__TRY IT__. Among the lines below, restate word for word only those from the line with "Packraft info (32, 135)" through the line with "Key Specifications Comparison (107, 178)", with both end lines kept.

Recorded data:

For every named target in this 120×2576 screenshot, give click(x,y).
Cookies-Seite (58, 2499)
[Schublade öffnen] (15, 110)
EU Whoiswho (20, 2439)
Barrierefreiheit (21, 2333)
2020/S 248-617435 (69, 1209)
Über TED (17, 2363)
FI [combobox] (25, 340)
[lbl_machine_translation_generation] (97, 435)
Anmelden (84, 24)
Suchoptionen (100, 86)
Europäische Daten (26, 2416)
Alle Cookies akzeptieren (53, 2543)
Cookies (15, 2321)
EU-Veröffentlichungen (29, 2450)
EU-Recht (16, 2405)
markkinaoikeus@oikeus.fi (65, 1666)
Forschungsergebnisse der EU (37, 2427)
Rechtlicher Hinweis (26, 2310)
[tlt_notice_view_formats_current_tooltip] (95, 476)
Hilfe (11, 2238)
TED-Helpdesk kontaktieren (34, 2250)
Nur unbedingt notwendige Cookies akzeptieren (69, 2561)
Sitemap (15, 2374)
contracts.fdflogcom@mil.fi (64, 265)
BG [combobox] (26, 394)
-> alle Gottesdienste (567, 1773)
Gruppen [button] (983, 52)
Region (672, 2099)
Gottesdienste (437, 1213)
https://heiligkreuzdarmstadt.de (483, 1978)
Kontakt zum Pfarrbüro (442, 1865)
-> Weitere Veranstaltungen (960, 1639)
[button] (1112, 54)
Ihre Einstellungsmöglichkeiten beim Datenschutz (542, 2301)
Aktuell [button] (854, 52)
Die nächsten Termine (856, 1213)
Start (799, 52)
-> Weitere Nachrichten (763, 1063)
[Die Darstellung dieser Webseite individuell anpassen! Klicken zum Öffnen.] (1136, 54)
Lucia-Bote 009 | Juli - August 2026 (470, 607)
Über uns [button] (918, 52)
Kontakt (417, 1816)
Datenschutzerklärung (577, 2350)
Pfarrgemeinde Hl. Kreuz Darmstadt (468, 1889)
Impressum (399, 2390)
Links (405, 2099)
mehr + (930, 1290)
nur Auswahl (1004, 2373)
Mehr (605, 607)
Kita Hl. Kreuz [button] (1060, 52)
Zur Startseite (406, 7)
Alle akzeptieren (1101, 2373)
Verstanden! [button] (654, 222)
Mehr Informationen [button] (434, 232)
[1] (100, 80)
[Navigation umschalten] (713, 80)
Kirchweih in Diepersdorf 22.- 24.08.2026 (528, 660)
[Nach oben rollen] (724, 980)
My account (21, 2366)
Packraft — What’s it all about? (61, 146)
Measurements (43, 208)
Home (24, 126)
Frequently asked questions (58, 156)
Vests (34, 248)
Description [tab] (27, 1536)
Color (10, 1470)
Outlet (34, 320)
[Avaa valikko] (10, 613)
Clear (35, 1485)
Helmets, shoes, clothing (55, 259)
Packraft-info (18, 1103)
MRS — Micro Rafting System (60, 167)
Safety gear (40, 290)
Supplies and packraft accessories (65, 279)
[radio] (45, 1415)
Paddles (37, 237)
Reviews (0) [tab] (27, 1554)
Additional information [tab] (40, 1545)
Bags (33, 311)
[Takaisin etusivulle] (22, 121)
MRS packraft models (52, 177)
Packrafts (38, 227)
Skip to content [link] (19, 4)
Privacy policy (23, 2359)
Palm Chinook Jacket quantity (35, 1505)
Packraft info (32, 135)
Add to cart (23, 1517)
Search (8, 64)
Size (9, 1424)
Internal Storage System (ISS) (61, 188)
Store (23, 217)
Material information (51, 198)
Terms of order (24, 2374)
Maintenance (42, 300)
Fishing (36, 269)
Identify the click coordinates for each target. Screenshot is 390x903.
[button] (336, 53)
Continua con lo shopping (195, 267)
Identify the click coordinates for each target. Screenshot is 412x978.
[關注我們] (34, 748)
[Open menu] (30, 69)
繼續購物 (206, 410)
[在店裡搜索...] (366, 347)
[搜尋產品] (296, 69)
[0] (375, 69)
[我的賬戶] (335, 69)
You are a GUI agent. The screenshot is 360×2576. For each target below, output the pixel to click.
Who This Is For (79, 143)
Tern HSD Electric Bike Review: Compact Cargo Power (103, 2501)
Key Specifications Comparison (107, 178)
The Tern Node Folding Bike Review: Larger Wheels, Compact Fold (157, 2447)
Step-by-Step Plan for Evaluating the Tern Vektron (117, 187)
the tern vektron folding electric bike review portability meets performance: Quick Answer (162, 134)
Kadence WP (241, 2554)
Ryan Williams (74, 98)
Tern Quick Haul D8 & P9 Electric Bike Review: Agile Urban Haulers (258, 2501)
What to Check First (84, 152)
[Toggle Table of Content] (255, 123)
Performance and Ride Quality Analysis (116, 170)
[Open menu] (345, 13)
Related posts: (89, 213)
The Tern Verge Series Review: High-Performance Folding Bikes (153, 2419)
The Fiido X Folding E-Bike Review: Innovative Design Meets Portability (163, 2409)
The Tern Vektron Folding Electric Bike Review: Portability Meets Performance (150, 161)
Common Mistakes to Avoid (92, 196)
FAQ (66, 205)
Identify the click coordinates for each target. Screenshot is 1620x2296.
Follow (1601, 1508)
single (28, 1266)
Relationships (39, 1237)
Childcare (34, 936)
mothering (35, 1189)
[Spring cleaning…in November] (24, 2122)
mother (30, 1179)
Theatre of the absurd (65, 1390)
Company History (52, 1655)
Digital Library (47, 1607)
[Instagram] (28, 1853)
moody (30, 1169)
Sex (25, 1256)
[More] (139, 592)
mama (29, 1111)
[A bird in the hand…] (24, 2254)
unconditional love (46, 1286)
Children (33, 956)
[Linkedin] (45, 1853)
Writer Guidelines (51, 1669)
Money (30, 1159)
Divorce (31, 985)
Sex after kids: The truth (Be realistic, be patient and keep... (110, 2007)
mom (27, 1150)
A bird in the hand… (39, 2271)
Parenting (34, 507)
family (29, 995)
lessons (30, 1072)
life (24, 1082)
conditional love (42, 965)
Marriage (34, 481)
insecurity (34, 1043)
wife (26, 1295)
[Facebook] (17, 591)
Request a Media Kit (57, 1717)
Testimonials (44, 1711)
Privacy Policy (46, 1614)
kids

__TASK SOLUTION__.
Packraft info (32, 135)
Add to cart (23, 1517)
Search (8, 64)
Size (9, 1424)
Internal Storage System (ISS) (61, 188)
Store (23, 217)
Material information (51, 198)
Terms of order (24, 2374)
Maintenance (42, 300)
Fishing (36, 269)
Identify the click coordinates for each target. Screenshot is 390x903.
[button] (336, 53)
Continua con lo shopping (195, 267)
Identify the click coordinates for each target. Screenshot is 412x978.
[關注我們] (34, 748)
[Open menu] (30, 69)
繼續購物 (206, 410)
[在店裡搜索...] (366, 347)
[搜尋產品] (296, 69)
[0] (375, 69)
[我的賬戶] (335, 69)
You are a GUI agent. The screenshot is 360×2576. For each target below, output the pixel to click.
Who This Is For (79, 143)
Tern HSD Electric Bike Review: Compact Cargo Power (103, 2501)
Key Specifications Comparison (107, 178)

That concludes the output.